A block of data:
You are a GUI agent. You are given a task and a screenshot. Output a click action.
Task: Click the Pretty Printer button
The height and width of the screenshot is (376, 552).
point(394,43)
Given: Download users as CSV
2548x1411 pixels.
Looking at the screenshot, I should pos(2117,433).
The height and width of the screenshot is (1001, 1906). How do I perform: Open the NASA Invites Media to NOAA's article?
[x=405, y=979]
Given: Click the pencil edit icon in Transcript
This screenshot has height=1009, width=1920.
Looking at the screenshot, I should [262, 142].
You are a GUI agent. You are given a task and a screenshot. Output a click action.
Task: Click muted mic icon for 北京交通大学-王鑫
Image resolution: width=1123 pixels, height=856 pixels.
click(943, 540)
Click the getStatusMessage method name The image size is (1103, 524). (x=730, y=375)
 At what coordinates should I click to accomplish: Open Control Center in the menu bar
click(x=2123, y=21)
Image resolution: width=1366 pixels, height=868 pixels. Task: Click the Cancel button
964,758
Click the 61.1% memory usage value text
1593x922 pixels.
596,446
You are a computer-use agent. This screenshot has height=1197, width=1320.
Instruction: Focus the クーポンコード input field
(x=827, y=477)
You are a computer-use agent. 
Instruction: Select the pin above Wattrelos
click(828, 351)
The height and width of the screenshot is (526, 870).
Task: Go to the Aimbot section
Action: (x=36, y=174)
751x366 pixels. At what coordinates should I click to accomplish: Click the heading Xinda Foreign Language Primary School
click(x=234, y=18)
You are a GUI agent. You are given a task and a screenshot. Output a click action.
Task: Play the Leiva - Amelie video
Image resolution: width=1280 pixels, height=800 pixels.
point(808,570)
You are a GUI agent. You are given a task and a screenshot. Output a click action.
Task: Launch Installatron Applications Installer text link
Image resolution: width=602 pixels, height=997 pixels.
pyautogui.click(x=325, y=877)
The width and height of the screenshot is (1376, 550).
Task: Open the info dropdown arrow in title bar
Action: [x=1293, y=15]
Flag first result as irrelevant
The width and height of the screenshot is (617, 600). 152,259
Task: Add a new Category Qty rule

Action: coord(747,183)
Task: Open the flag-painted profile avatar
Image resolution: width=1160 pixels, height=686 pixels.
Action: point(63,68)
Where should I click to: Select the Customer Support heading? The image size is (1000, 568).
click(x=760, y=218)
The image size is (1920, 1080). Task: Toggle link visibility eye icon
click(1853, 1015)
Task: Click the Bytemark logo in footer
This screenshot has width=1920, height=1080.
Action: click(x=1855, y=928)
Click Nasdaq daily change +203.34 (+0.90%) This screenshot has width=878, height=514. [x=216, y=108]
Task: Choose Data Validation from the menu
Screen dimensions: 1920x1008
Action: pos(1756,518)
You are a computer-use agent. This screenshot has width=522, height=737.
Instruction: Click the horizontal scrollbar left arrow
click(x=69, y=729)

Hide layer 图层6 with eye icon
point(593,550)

Task to carry out
Reproduce all of the data above, line for line, without changing anything.

Exercise response
You are a GUI agent. You are given a task and a screenshot. Output a click action.
Task: Click the Pretty Printer button
The height and width of the screenshot is (376, 552).
point(394,43)
Given: Download users as CSV
2548x1411 pixels.
Looking at the screenshot, I should pos(2117,433).
The height and width of the screenshot is (1001, 1906). How do I perform: Open the NASA Invites Media to NOAA's article?
[x=405, y=979]
Given: Click the pencil edit icon in Transcript
This screenshot has height=1009, width=1920.
Looking at the screenshot, I should [262, 142].
You are a GUI agent. You are given a task and a screenshot. Output a click action.
Task: Click muted mic icon for 北京交通大学-王鑫
Image resolution: width=1123 pixels, height=856 pixels.
click(943, 540)
Click the getStatusMessage method name The image size is (1103, 524). (x=730, y=375)
 At what coordinates should I click to accomplish: Open Control Center in the menu bar
click(x=2123, y=21)
Image resolution: width=1366 pixels, height=868 pixels. Task: Click the Cancel button
964,758
Click the 61.1% memory usage value text
1593x922 pixels.
596,446
You are a computer-use agent. This screenshot has height=1197, width=1320.
Instruction: Focus the クーポンコード input field
(x=827, y=477)
You are a computer-use agent. 
Instruction: Select the pin above Wattrelos
click(828, 351)
The height and width of the screenshot is (526, 870).
Task: Go to the Aimbot section
Action: (x=36, y=174)
751x366 pixels. At what coordinates should I click to accomplish: Click the heading Xinda Foreign Language Primary School
click(x=234, y=18)
You are a GUI agent. You are given a task and a screenshot. Output a click action.
Task: Play the Leiva - Amelie video
Image resolution: width=1280 pixels, height=800 pixels.
point(808,570)
You are a GUI agent. You are given a task and a screenshot. Output a click action.
Task: Launch Installatron Applications Installer text link
Image resolution: width=602 pixels, height=997 pixels.
pyautogui.click(x=325, y=877)
The width and height of the screenshot is (1376, 550).
Task: Open the info dropdown arrow in title bar
Action: [x=1293, y=15]
Flag first result as irrelevant
The width and height of the screenshot is (617, 600). 152,259
Task: Add a new Category Qty rule

Action: coord(747,183)
Task: Open the flag-painted profile avatar
Image resolution: width=1160 pixels, height=686 pixels.
Action: point(63,68)
Where should I click to: Select the Customer Support heading? The image size is (1000, 568).
click(x=760, y=218)
The image size is (1920, 1080). Task: Toggle link visibility eye icon
click(1853, 1015)
Task: Click the Bytemark logo in footer
This screenshot has width=1920, height=1080.
Action: click(x=1855, y=928)
Click Nasdaq daily change +203.34 (+0.90%) This screenshot has width=878, height=514. [x=216, y=108]
Task: Choose Data Validation from the menu
Screen dimensions: 1920x1008
Action: pos(1756,518)
You are a computer-use agent. This screenshot has width=522, height=737.
Instruction: Click the horizontal scrollbar left arrow
click(x=69, y=729)

Hide layer 图层6 with eye icon
point(593,550)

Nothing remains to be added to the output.